Let me begin by saying, I appreciate all two wheeled machines no matter who made them. However, we all have our favourites. Not that I’ve ridden or owned one…yet, but my favourite is Triumph. They have such an interesting history as a company and have produced some of the most iconic motorcycles over the last 116 years.
I wanted to do a little on the history of Triumph here, but its a little bit complicated, with renames and various companies getting involved with production so I’ll try and stick with the interesting stuff. Like all the best motorcycle companies, Triumph began by producing bicycles. In 1889 the first Triumph branded bicycles were sold with the first motorcycles coming along in 1902.
The proceeding years were a bit of a roller-coaster for Triumph. They struggled financially and in 1932 actually sold the bicycle arm of the company to Raleigh. After that they did, more or less, alright and produced many of the motorcycles people still love today.
However in 1983 Triumph Engineering Co, as it was then know went into receivership. A man named John Bloor then bought the name and continued production and set up a brand new factory in Hinkley, Leicestershire.

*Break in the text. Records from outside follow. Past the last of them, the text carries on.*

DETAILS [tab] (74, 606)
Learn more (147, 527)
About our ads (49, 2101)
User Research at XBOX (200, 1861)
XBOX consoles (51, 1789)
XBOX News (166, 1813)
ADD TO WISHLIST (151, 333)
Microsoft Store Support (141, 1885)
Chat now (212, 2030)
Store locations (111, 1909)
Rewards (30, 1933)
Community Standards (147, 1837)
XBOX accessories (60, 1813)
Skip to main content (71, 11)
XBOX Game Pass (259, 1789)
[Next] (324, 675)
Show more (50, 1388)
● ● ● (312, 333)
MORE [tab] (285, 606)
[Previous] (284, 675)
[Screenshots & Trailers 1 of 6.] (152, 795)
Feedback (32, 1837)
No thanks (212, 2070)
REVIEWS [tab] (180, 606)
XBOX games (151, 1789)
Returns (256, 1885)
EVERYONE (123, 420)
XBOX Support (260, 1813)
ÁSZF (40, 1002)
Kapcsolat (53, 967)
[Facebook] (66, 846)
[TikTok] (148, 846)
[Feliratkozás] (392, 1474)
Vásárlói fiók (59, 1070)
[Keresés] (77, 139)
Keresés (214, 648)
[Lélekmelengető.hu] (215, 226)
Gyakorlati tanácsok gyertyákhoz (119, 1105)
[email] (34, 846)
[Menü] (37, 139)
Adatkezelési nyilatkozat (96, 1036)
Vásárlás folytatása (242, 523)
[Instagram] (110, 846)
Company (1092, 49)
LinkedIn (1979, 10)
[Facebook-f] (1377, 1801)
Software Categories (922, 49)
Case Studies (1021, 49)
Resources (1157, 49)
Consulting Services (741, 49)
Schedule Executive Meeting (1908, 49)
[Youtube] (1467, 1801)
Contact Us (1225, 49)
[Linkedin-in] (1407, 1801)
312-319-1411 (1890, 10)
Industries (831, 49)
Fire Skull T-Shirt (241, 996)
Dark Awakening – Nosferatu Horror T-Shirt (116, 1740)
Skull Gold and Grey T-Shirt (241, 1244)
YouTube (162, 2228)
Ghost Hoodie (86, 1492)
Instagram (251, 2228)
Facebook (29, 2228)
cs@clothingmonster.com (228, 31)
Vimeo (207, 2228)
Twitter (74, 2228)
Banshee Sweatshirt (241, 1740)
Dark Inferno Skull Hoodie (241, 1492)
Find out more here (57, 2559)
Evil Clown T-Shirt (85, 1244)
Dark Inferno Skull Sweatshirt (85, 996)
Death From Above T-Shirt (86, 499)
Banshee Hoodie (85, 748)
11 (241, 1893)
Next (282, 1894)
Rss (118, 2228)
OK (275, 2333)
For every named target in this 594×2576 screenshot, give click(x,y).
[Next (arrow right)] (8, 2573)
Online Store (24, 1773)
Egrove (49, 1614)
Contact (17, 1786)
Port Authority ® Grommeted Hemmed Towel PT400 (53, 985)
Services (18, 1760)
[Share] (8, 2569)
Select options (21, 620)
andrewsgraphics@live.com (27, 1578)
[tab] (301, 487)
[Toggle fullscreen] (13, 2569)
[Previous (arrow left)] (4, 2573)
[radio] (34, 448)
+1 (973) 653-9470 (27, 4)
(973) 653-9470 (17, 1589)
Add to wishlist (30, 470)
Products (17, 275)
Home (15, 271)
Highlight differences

I recently paid a visit to the Triumph Factory Visitor Experience here in Hinkley. So here’s what to expect if you are thinking about going.
This first thing to look out for, which is easy to miss, isn’t even inside the factory. Its on the path outside. The main walkway up to the entrance have stone slabs engraved with the names of great people who have made an impact on the Triumph brand…and The Fonz!
Once inside there are new bikes that the public are welcome to sit on. A new Bonneville Speedmaster and a Speedtwin. Then a display of some very special tanks. One as special recognition to Dick Shepherd as most of the bikes that are displayed here come from his collection. There is also a tank that commemorates the opening of the visitor experience when it was opened by the Duke of Cambridge in 2018.
Then on to the displays. A whole gallery of bikes from Triumphs history here. From the very first “Triumph no.1” from 1902 to the very famous “TR6 Trophy” from the great escape. Then upstairs to see some of the newer models of today.
After that, we meet for the actual tour of the factory. A nice chap named Danny was our tour guide. There are about 15 people to a tour and we are all kitted out with a high vis vest and a little radio, apparently it can get loud. Sadly the factory wasn’t in production on the day I visited.
No photographs allowed. What happens inside the factory, stays inside the factory! But what I found most interesting inside is that the pin stripping of the Triumph tanks is still done by hand. Mostly by one man named Gary, who is apparently on his third retirement! Only 6 people across the whole company are trained to do this, Gary trained all of them. Truly amazing. This also means that every tank has a custom paint job, no two would ever be the same.
The tour lasts between one and half to two hours, its a bit of a walk too. Fortunately, there’s the 1902 cafe to recuperate. A nice cup of tea and a sandwich finishes the day off nicely.